Data provided
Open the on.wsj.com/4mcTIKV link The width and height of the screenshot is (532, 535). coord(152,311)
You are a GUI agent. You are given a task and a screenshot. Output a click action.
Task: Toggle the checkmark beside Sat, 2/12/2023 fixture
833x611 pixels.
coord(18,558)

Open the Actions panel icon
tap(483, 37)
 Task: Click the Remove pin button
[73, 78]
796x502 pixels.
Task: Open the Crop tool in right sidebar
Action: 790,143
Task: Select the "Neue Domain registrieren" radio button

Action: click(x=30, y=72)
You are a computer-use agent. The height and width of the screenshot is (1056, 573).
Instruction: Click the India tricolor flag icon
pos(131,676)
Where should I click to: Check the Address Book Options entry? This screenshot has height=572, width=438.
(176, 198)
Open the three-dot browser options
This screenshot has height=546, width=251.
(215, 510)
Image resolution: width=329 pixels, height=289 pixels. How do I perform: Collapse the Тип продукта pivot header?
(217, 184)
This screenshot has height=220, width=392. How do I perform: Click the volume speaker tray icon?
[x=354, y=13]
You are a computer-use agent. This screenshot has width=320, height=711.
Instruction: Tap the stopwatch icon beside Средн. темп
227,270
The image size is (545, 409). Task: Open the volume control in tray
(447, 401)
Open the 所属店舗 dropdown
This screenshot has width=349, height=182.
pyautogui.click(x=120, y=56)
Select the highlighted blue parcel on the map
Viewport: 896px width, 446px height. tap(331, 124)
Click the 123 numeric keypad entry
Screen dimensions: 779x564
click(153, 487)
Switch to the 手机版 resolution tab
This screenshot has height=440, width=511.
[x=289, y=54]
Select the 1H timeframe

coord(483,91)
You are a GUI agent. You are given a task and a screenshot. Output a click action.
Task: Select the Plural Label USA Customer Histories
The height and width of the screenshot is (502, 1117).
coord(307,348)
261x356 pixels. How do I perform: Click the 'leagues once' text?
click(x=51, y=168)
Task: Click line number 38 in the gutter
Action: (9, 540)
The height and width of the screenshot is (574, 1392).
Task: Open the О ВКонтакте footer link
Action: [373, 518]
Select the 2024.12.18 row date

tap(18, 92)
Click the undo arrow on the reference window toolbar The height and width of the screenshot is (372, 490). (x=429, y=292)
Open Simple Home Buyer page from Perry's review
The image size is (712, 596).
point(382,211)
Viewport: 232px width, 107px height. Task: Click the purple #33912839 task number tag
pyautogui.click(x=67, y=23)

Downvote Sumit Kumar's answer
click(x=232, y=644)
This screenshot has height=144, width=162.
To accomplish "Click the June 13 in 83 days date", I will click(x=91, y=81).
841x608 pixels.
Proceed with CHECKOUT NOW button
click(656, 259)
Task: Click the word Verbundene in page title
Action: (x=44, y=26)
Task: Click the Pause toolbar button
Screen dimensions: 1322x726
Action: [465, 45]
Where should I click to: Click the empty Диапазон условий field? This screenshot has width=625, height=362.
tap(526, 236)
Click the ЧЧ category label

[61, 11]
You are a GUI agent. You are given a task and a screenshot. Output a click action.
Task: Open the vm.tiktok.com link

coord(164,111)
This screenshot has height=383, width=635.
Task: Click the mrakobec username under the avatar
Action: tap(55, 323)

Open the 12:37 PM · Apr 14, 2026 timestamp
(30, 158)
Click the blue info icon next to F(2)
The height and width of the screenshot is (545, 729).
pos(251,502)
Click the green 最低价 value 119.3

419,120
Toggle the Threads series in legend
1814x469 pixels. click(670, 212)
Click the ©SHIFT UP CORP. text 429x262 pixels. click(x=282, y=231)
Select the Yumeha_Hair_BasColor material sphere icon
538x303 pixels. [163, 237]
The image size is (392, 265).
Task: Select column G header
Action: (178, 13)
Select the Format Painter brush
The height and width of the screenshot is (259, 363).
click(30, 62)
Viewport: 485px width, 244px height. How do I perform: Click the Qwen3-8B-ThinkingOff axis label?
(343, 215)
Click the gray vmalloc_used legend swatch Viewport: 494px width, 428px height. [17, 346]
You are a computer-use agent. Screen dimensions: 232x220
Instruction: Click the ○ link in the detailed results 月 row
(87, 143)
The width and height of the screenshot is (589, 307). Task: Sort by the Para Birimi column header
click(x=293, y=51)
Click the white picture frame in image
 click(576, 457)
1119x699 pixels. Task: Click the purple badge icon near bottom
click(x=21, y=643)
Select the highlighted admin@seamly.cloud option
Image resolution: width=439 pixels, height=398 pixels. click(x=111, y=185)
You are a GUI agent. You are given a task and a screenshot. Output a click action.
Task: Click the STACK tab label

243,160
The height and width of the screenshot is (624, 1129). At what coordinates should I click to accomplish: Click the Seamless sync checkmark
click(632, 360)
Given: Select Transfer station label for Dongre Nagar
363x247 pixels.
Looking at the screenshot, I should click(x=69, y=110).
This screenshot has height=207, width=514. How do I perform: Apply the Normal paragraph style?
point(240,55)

What you need to do
Having read the records, return each one exactly.

Problem solution
Open the on.wsj.com/4mcTIKV link The width and height of the screenshot is (532, 535). coord(152,311)
You are a GUI agent. You are given a task and a screenshot. Output a click action.
Task: Toggle the checkmark beside Sat, 2/12/2023 fixture
833x611 pixels.
coord(18,558)

Open the Actions panel icon
tap(483, 37)
 Task: Click the Remove pin button
[73, 78]
796x502 pixels.
Task: Open the Crop tool in right sidebar
Action: 790,143
Task: Select the "Neue Domain registrieren" radio button

Action: click(x=30, y=72)
You are a computer-use agent. The height and width of the screenshot is (1056, 573).
Instruction: Click the India tricolor flag icon
pos(131,676)
Where should I click to: Check the Address Book Options entry? This screenshot has height=572, width=438.
(176, 198)
Open the three-dot browser options
This screenshot has height=546, width=251.
(215, 510)
Image resolution: width=329 pixels, height=289 pixels. How do I perform: Collapse the Тип продукта pivot header?
(217, 184)
This screenshot has height=220, width=392. How do I perform: Click the volume speaker tray icon?
[x=354, y=13]
You are a computer-use agent. This screenshot has width=320, height=711.
Instruction: Tap the stopwatch icon beside Средн. темп
227,270
The image size is (545, 409). Task: Open the volume control in tray
(447, 401)
Open the 所属店舗 dropdown
This screenshot has width=349, height=182.
pyautogui.click(x=120, y=56)
Select the highlighted blue parcel on the map
Viewport: 896px width, 446px height. tap(331, 124)
Click the 123 numeric keypad entry
Screen dimensions: 779x564
click(153, 487)
Switch to the 手机版 resolution tab
This screenshot has height=440, width=511.
[x=289, y=54]
Select the 1H timeframe

coord(483,91)
You are a GUI agent. You are given a task and a screenshot. Output a click action.
Task: Select the Plural Label USA Customer Histories
The height and width of the screenshot is (502, 1117).
coord(307,348)
261x356 pixels. How do I perform: Click the 'leagues once' text?
click(x=51, y=168)
Task: Click line number 38 in the gutter
Action: (9, 540)
The height and width of the screenshot is (574, 1392).
Task: Open the О ВКонтакте footer link
Action: [373, 518]
Select the 2024.12.18 row date

tap(18, 92)
Click the undo arrow on the reference window toolbar The height and width of the screenshot is (372, 490). (x=429, y=292)
Open Simple Home Buyer page from Perry's review
The image size is (712, 596).
point(382,211)
Viewport: 232px width, 107px height. Task: Click the purple #33912839 task number tag
pyautogui.click(x=67, y=23)

Downvote Sumit Kumar's answer
click(x=232, y=644)
This screenshot has height=144, width=162.
To accomplish "Click the June 13 in 83 days date", I will click(x=91, y=81).
841x608 pixels.
Proceed with CHECKOUT NOW button
click(656, 259)
Task: Click the word Verbundene in page title
Action: (x=44, y=26)
Task: Click the Pause toolbar button
Screen dimensions: 1322x726
Action: [465, 45]
Where should I click to: Click the empty Диапазон условий field? This screenshot has width=625, height=362.
tap(526, 236)
Click the ЧЧ category label

[61, 11]
You are a GUI agent. You are given a task and a screenshot. Output a click action.
Task: Open the vm.tiktok.com link

coord(164,111)
This screenshot has height=383, width=635.
Task: Click the mrakobec username under the avatar
Action: tap(55, 323)

Open the 12:37 PM · Apr 14, 2026 timestamp
(30, 158)
Click the blue info icon next to F(2)
The height and width of the screenshot is (545, 729).
pos(251,502)
Click the green 最低价 value 119.3

419,120
Toggle the Threads series in legend
1814x469 pixels. click(670, 212)
Click the ©SHIFT UP CORP. text 429x262 pixels. click(x=282, y=231)
Select the Yumeha_Hair_BasColor material sphere icon
538x303 pixels. [163, 237]
The image size is (392, 265).
Task: Select column G header
Action: (178, 13)
Select the Format Painter brush
The height and width of the screenshot is (259, 363).
click(30, 62)
Viewport: 485px width, 244px height. How do I perform: Click the Qwen3-8B-ThinkingOff axis label?
(343, 215)
Click the gray vmalloc_used legend swatch Viewport: 494px width, 428px height. [17, 346]
You are a computer-use agent. Screen dimensions: 232x220
Instruction: Click the ○ link in the detailed results 月 row
(87, 143)
The width and height of the screenshot is (589, 307). Task: Sort by the Para Birimi column header
click(x=293, y=51)
Click the white picture frame in image
 click(576, 457)
1119x699 pixels. Task: Click the purple badge icon near bottom
click(x=21, y=643)
Select the highlighted admin@seamly.cloud option
Image resolution: width=439 pixels, height=398 pixels. click(x=111, y=185)
You are a GUI agent. You are given a task and a screenshot. Output a click action.
Task: Click the STACK tab label

243,160
The height and width of the screenshot is (624, 1129). At what coordinates should I click to accomplish: Click the Seamless sync checkmark
click(632, 360)
Given: Select Transfer station label for Dongre Nagar
363x247 pixels.
Looking at the screenshot, I should click(x=69, y=110).
This screenshot has height=207, width=514. How do I perform: Apply the Normal paragraph style?
point(240,55)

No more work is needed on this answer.